Respected national labor leader John Sweeney dies

Led reform effort within the American labor movement

By Will Collette 

AFL-CIO President Emeritus John Sweeney died on February 1 at the age of 86.

Mr. Sweeney served as President of AFL-CIO from 1995-2009, leading the AFL-CIO into becoming a revitalized force for social justice.

A life-long trade unionist, he led the AFL-CIO to embrace the fight for immigrant rights, civil rights, health care reform, stronger workplace protections against sexual harassment and for health and safety protections.

Mr. Sweeney recognized that the union movement needed to grow and do a better job at organizing to push back against aggressive anti-union employers and hostile federal legislators.

I worked at the AFL-CIO for four years before returning to Rhode Island and encountered John Sweeney many times. In the cafeteria, you’d often find him there standing in line and toting his own tray.

Once, a colleague and I saw him on 16th St. walking by himself heading back to the AFL building. We hustled over to join him since, given his prominence and the hate directed at him by the far right, we had some concerns about his safety. He didn’t share our concerns but appreciated our company.

At the AFL-CIO, I had two major projects that were of great interest to him. My first labor job was to work as senior researcher on the New Orleans-based Avondale Shipyard organizing project aimed at unionizing Louisiana’s largest employer. Mr. Sweeney saw that campaign as key to opening up other organizing opportunities in the South.

We wrapped up that project in a year, winning the NLRB-supervised election and then negotiating a good contract.

I moved in to work on the national temp worker campaign at the building trades. That led to a recognition by trade unions of the value of organizing immigrant workers and “gig workers.” President Sweeney was great to work with on this campaign.

Without John Sweeney, I doubt if any of this work would have happened. And that’s just my own small part of it. I know many colleagues who appreciated Mr. Sweeney’s calm intelligence, caring attitude and openness to new ideas. He was a good man.

He was succeeded by Richard Trumka who had served as his Secretary-Treasurer. President Trumka issued this statement: 

John Sweeney was a legend, plain and simple. He was guided into unionism by his Catholic faith, and not a single day passed by when he didn’t put the needs of working people first. John viewed his leadership as a spiritual calling, a divine act of solidarity in a world plagued by distance and division.

The son of Irish immigrants, he used work as a way to directly apply his values, consistently exhibiting grit over flash and pursuing progress instead of posturing. 

He built SEIU into a powerhouse, doubling its membership, earning respect across the labor movement and in the halls of power. Throughout his storied life, John used the lessons he learned as a ground-level union leader to uphold dignity for all working people and expand human rights worldwide. 

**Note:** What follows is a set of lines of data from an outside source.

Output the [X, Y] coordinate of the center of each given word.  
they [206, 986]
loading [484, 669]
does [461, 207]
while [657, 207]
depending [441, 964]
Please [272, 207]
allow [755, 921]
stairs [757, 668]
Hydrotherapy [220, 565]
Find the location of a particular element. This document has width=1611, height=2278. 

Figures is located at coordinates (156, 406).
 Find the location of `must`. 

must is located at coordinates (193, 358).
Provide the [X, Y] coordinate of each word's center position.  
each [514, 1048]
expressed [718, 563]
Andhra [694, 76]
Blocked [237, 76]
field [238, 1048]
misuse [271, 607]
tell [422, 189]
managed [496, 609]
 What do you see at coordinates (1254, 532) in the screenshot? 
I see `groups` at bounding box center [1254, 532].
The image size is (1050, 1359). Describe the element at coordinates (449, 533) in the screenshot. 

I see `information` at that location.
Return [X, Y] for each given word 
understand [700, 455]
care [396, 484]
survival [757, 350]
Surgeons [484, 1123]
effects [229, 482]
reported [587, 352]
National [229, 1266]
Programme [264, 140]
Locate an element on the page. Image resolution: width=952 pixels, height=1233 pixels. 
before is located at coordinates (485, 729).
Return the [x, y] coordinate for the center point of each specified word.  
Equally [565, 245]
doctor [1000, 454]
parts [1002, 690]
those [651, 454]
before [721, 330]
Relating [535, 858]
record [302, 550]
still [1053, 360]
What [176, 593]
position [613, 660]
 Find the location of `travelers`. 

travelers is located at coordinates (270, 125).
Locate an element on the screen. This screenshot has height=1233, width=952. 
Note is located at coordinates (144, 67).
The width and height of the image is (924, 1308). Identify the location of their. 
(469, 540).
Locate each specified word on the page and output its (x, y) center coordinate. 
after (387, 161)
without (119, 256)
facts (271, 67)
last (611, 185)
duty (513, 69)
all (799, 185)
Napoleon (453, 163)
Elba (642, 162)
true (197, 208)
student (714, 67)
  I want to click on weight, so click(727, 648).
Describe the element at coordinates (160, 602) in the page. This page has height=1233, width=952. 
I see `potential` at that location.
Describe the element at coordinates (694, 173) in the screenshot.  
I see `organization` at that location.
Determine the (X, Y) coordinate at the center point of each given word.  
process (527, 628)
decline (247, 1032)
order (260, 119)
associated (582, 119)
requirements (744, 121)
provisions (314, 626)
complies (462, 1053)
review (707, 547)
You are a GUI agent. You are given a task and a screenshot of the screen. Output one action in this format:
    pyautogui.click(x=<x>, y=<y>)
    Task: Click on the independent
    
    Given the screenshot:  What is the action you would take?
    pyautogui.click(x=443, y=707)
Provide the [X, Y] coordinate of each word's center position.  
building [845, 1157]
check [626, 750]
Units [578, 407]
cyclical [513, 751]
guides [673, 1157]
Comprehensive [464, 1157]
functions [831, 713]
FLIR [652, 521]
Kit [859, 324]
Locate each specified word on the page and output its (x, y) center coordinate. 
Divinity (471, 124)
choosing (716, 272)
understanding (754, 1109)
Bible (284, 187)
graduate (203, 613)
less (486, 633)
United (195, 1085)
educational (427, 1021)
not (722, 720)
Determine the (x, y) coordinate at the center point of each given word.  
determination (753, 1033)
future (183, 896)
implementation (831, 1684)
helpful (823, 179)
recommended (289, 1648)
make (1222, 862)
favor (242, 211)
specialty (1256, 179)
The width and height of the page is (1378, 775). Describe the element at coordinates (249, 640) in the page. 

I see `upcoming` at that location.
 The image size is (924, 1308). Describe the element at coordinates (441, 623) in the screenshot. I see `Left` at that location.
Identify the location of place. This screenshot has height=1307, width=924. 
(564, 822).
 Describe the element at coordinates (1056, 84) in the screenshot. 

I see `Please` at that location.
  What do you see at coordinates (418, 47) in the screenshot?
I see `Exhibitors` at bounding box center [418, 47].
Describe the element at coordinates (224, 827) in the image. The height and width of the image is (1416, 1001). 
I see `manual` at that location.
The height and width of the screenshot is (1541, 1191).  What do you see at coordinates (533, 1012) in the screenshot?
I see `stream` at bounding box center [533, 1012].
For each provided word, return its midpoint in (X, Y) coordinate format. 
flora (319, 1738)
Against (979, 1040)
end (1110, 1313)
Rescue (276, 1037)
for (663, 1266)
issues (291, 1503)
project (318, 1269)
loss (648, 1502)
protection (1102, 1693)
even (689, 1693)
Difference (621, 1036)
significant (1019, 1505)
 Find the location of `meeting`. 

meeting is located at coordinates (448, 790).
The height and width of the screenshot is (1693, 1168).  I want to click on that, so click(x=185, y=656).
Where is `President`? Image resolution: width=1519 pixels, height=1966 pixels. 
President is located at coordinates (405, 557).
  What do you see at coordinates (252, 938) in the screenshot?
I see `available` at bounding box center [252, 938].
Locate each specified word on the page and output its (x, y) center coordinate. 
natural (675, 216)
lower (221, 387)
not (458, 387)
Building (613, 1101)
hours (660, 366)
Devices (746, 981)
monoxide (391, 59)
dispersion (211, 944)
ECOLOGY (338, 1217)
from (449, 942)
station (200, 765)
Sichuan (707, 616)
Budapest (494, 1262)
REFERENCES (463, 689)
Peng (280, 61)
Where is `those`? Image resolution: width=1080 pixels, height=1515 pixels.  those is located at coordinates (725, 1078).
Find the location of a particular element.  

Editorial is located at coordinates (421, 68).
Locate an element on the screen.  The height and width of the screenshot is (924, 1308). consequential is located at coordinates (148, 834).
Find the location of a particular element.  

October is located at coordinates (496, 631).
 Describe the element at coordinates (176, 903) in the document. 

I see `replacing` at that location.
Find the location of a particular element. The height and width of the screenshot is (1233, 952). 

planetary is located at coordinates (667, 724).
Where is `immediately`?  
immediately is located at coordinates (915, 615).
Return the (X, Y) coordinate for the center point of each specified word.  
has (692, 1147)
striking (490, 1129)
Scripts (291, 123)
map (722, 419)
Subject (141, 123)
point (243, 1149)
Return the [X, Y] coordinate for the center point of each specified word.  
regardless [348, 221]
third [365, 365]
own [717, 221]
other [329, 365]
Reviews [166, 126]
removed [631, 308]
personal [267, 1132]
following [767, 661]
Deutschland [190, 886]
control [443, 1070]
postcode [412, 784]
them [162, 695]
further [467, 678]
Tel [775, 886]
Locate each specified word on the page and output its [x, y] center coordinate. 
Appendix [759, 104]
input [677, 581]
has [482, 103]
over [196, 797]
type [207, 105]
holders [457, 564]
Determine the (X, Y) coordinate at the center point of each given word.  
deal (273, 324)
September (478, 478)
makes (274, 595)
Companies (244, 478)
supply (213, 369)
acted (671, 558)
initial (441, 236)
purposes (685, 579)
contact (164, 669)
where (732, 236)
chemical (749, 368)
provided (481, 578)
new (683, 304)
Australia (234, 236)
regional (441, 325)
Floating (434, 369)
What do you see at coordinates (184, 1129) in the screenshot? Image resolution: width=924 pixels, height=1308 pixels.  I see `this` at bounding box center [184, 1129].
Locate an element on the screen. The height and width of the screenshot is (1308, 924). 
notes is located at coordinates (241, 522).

I was proud to join his insurgent ticket in 1995, which recommitted the AFL-CIO to worker organizing and collective power. As president, John was a great leader and true innovator, driving the labor movement forward. 

We stand on that foundation today as we take on the challenges of inequality, systemic racism and much more. Former President Bill Clinton called John “a force for inclusion and activism.” I was blessed to call him a brother, a mentor and a friend. May God bless John’s memory, his family and the labor movement to which he devoted his life.